The county’s difficult fiscal picture is necessitating these considerations, Fields said. Revenues are declining while costs are increasing.
To begin with, the county is looking at a structural budget deficit of at least $8 million going into 2009. Officials used the fund balance to close the deficit in the current budget. They are reluctant to use the same amount for 2009, for fear of depleting the account. The fund balance currently stands at approximately $20 million, less than 10 percent of the county’s $283 million current budget.
Fields said the county is seeing for the first quarter of this year a decline in mortgage tax receipts and a reduced rate of growth in sales tax; these are now seen growing 1.5 percent vs. the usual 3 percent annual expansion.
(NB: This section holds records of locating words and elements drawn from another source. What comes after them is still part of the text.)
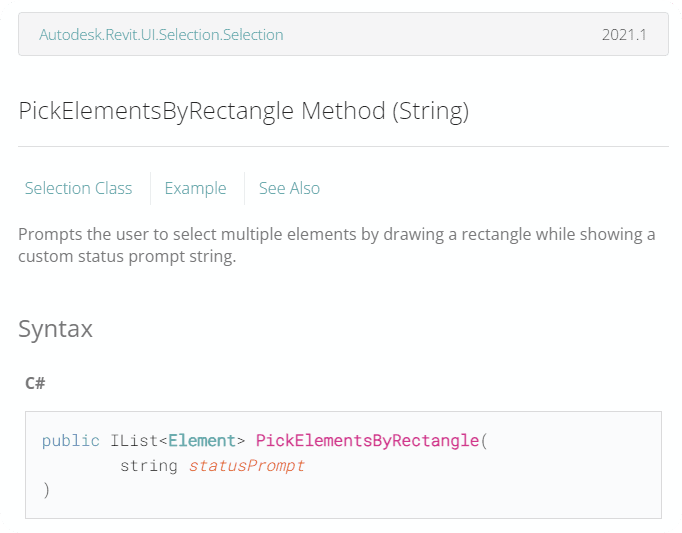
Task: Click the separator between Selection Class and Example
Action: coord(150,188)
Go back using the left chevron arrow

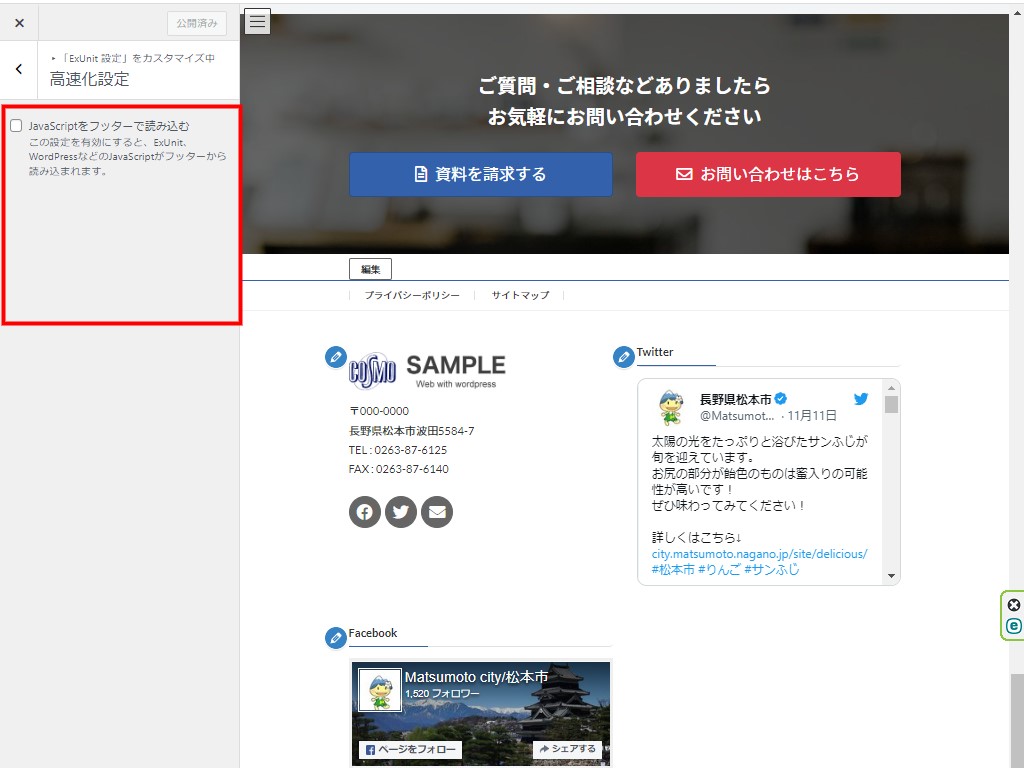click(19, 69)
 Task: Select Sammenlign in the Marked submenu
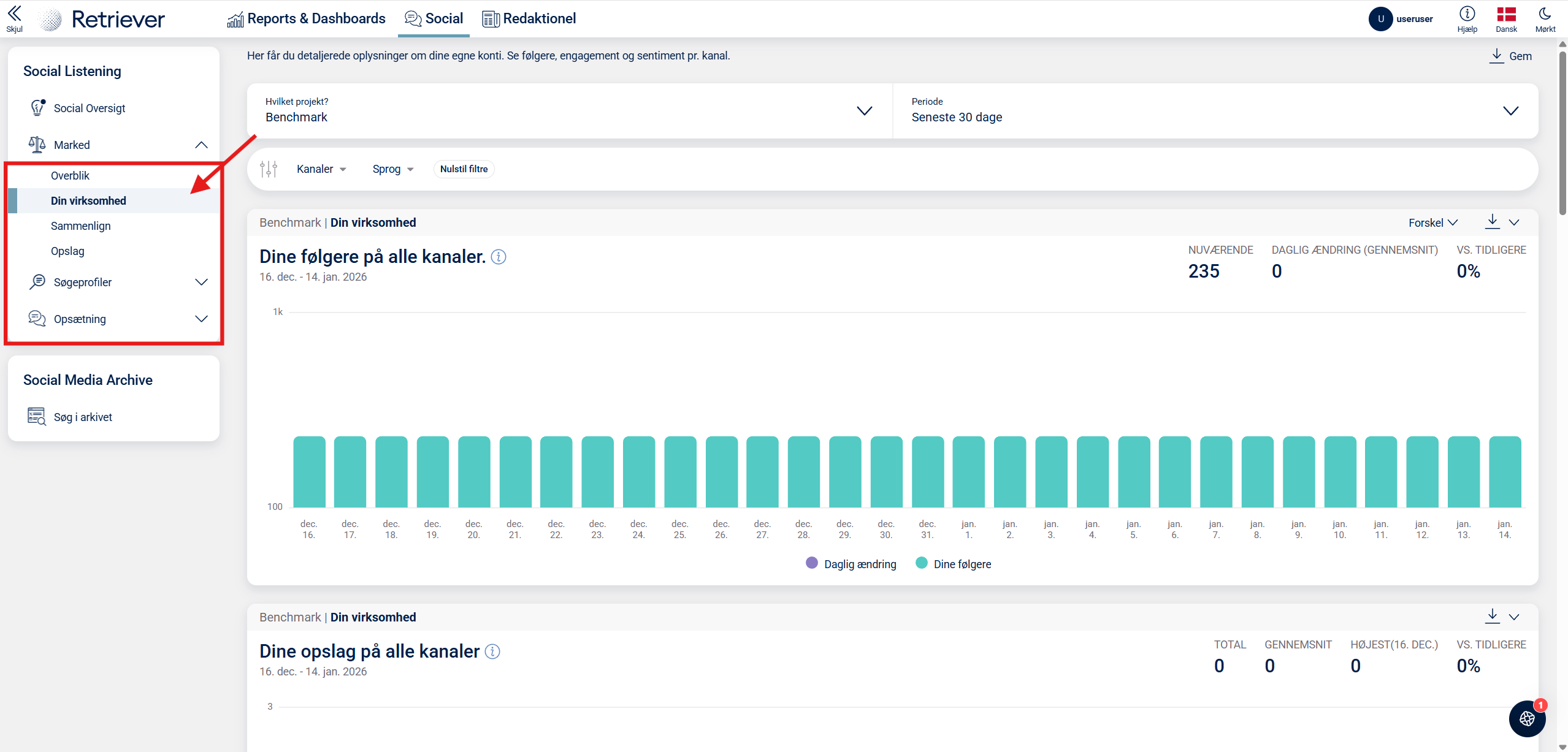(81, 226)
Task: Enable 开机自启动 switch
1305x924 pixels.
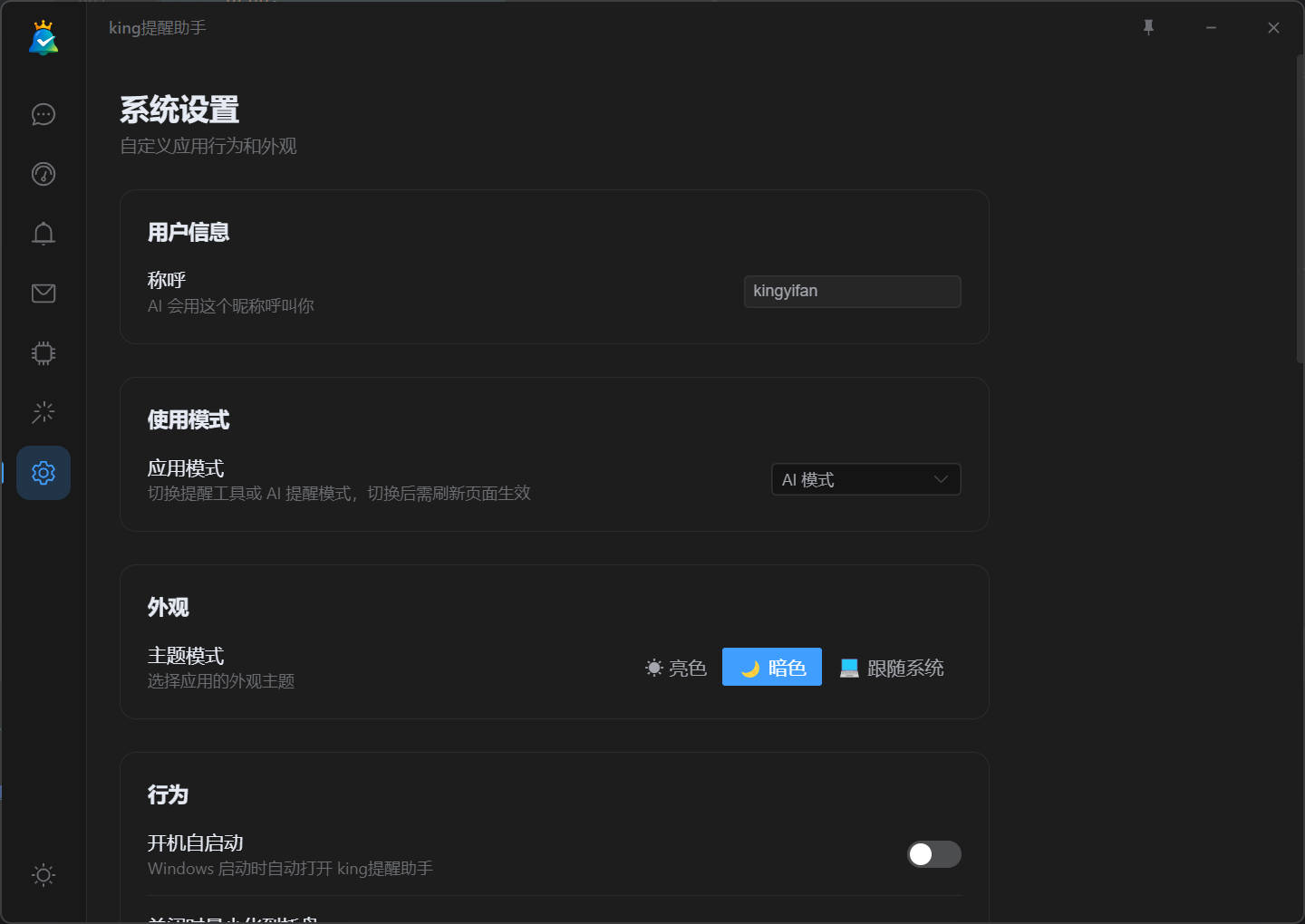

The current economic slowdown has affected both key revenue streams.
On top of this, the county is losing $1.3 million in state and federal aid this year and expects to lose an additional $1.6 million in 2009. The state and federal cuts hit after county legislators approved the budget last year, as the state and federal governments are on different budget cycles.
Meanwhile, county costs for Medicaid, to pay its bond debt and for employee wages and benefits continue to climb by millions of dollars going into 2009, Fields said. And the county remains under state mandates to increase the number of corrections officers at the jail and to correct deficiencies in the county courthouse.
Fields said the county is trying to narrow the deficit gap this year through constant monitoring of costs and by trying to find ways to increase revenues. The county, for example, continues to achieve significant savings through its prescription drug program for employees and other savings in health care costs, he said.
The county last year made $3 million in cuts to the initial budget projections, reducing by half a proposed 9.7 percent increase in the property tax levy. The items cut came from so-called discretionary areas in the budget , areas such as supplies and equipment, staffing and professional service contracts. The budget grew by 1 percent in expenditures from the prior year.